Si vous n’en avez plus chez vous, vous n'aurez aucune peine à en trouver sur les chemins de campagne peu entretenus. Si vous recueillez une plante, enterrez-la assez profondément pour que ses bourgeons adventifs soient recouverts de 5 cm de terre, afin d’arriver à la surface une fois écarté le danger du gel tardif.

Elle s’épanouira très vite et vous la verrez alors d’un autre œil.

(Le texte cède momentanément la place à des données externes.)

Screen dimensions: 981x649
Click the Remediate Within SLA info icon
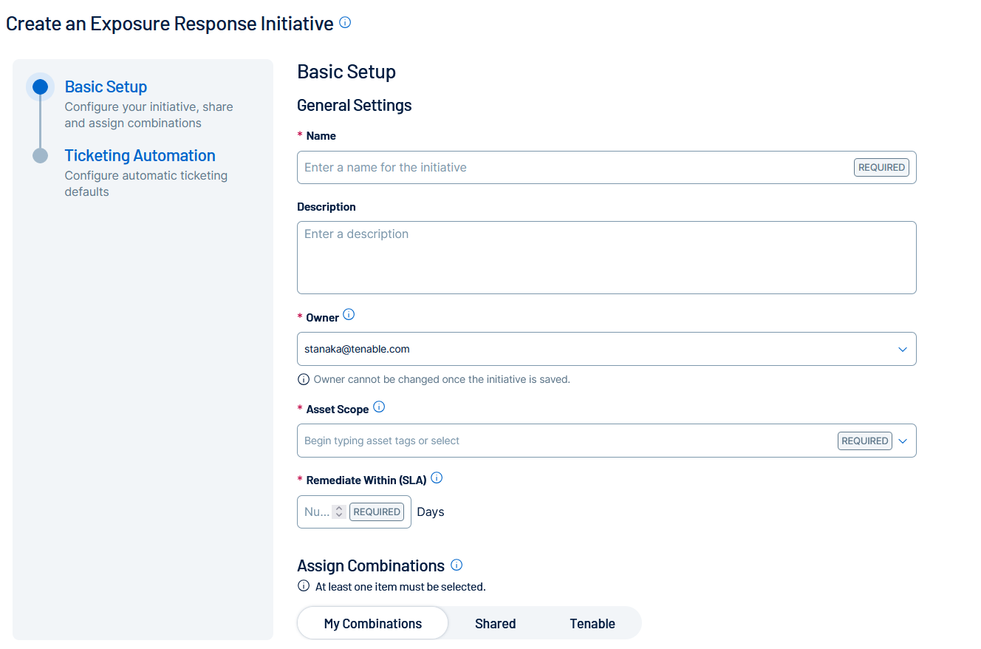coord(437,478)
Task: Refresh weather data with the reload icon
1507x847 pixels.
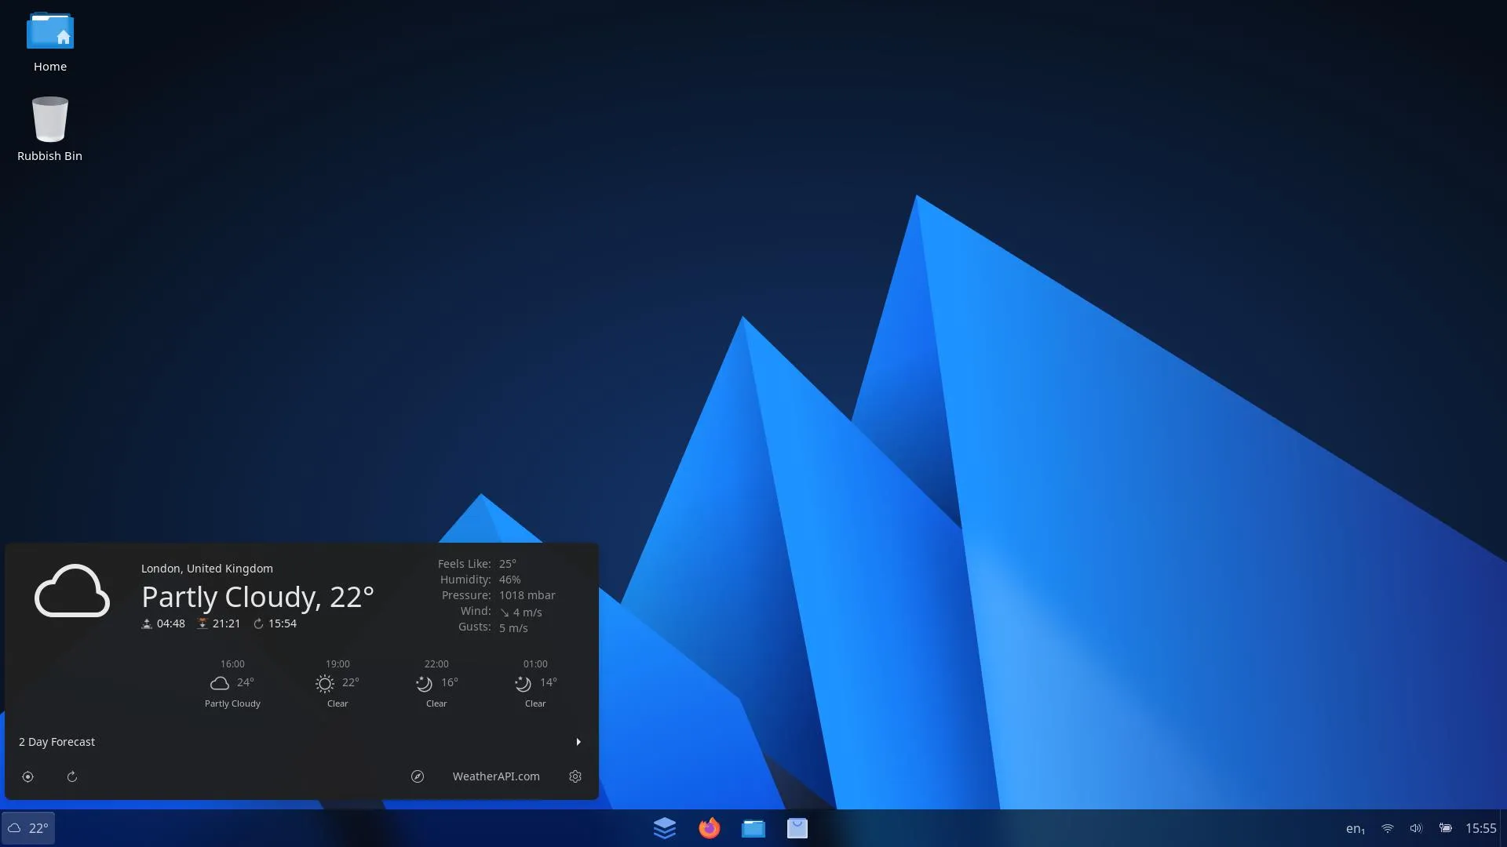Action: click(x=72, y=776)
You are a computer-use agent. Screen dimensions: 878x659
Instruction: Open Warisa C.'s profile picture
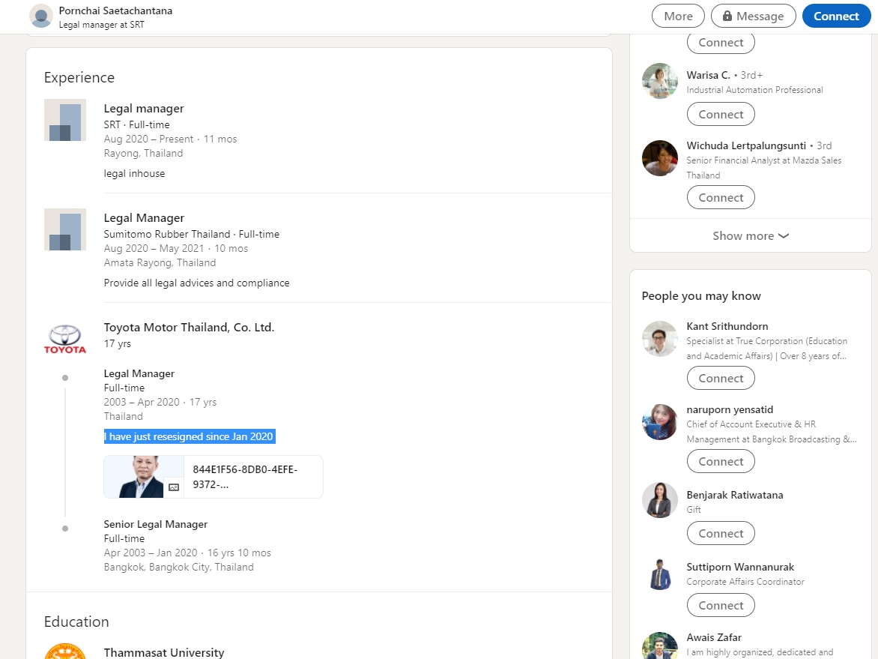coord(660,81)
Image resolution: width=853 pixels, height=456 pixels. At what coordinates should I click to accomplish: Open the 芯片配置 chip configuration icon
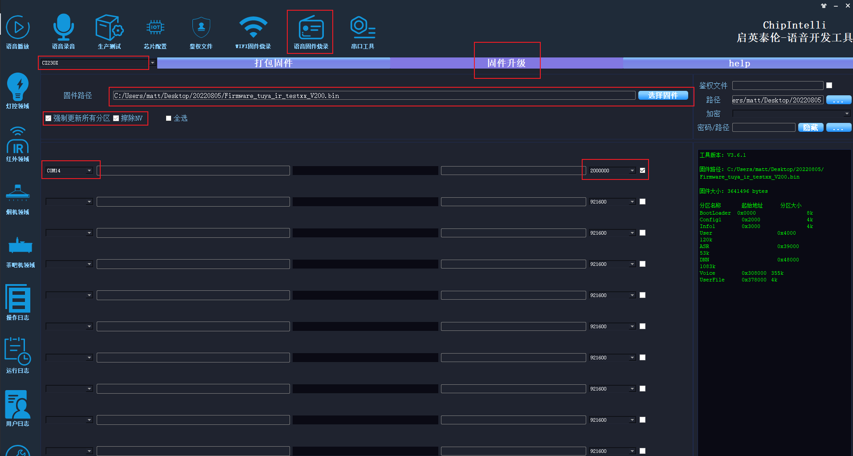[x=155, y=31]
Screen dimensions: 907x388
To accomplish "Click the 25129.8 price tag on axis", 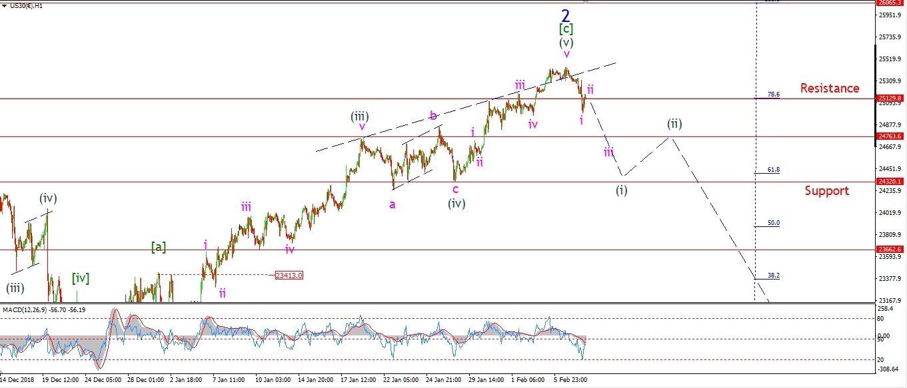I will 890,98.
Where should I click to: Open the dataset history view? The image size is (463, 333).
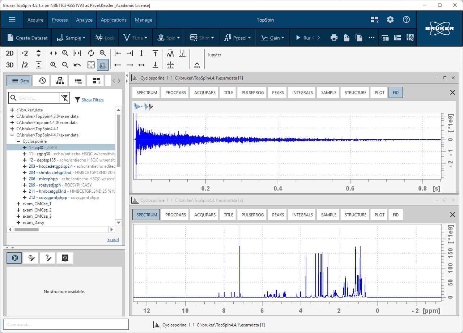(x=41, y=80)
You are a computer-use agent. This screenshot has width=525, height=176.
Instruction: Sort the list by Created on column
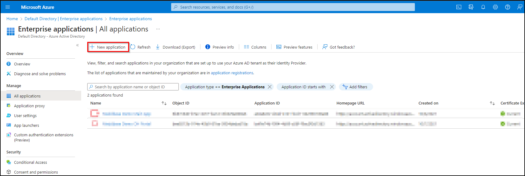492,103
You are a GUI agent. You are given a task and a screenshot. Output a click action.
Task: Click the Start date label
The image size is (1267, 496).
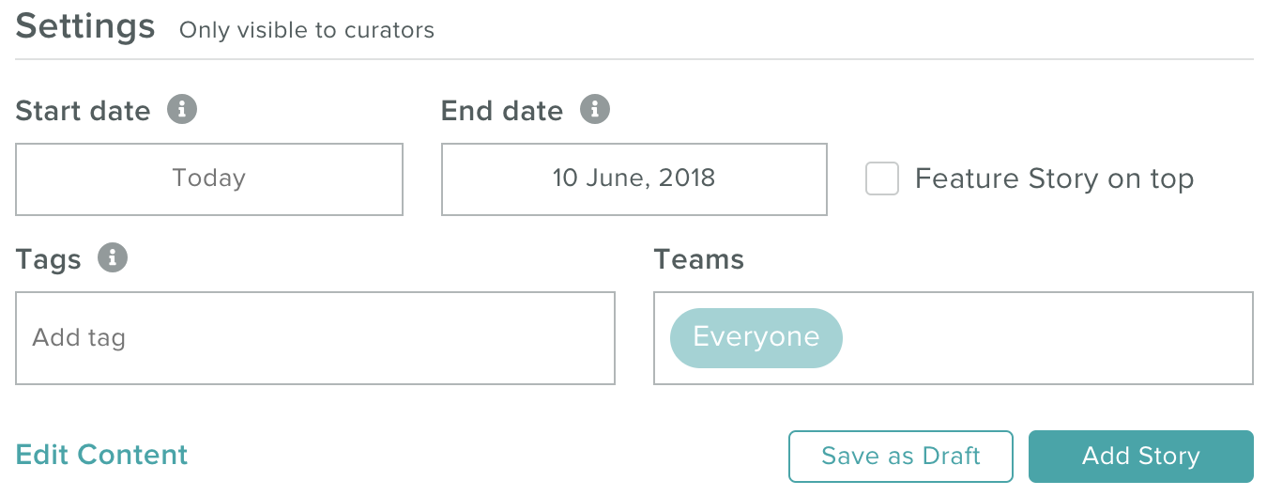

Admirer ses tiges rougeâtres ses feuilles denées pétiolées sont d'un beau vert dessus, cotonneuse dessous. Les fleures blanches ou rosées éclosent de mai à août (à récolter juste avant leur épanouissement). C’est au printemps que vous cueillerez les jeunes pousses et les feuilles et les ferez sécher à l'ombre. Puis en été, vous arracherez les racines et cueillerez les mûres, selon vos besoins  : encore vertes pour un effet sur la constipation, ou d’une jolie couleur sombre après s'être gorgées de soleil, efficace sur les diarrhées.

La chouchouter en avril

La meilleure époque de plantation est octobre et novembre mais il est aussi possible de planter en mars et avril dans un endroit très ensoleillé. Pour les variétés rampantes, laissez de l’espace entre les plantes et tendez deux fil de fer, l'un à 80 cm de hauteur l'autre à 160 cm pour mestiquer le buisson. Palissez les jeunes pousses au fur et à mesure de leur développement, une année à droite de la plante la suivante à gauche. La récolte ne se fera que l’année suivante. La première année, on laisse subsister deux tiges qui fructifieront l'année suivante. La deuxième année, on garde quatre tiges. Et dès la troisième année, on sélectionne six à dix tiges suivant la vigueur des plantes. Toutes les tiges qui ont porté des fruits seront raccourcies au printemps au-dessus du premier oeil.

La deuxième année, on garde quatre tiges. Et dès la troisième année, on sélectionne six à dix tiges suivant la vigueur des plantes. Toutes les tiges qui ont porté des fruits seront raccourcies au printemps au-dessus du premier œil.

Se soigner toute l’année

Les feuilles, les jeunes pousses, les fleurs et  les racines  étaient déjà conseillées par Dioscoride pour raffermir les organes distendus (intestin, utérus), mais aussi pour soigner les ulcères, les saignements et hémorragies de toutes sortes, pour calmer les hémorroïdes. Au Moyen-Âge, sainte Hildegarde ajoutait à cette liste la toux, les maux de gorge, les fièvres, les migraines et les rages de dents. Ces usages sont toujours d’actualité. La ronce est aussi efficace contre les diarrhées chroniques, la grippe, les angines et l'enrouement. En gargarismes, elle fait des merveilles contre les infections et les irritations des gencives. Elle est également efficace contre les maladies de la peau (dartres, acné, eczéma), les abcès, les furoncles. Elle constitue enfin un bon traitement d'appoint contre la blennorragie, l’anémie, les rhumatismes et le diabète.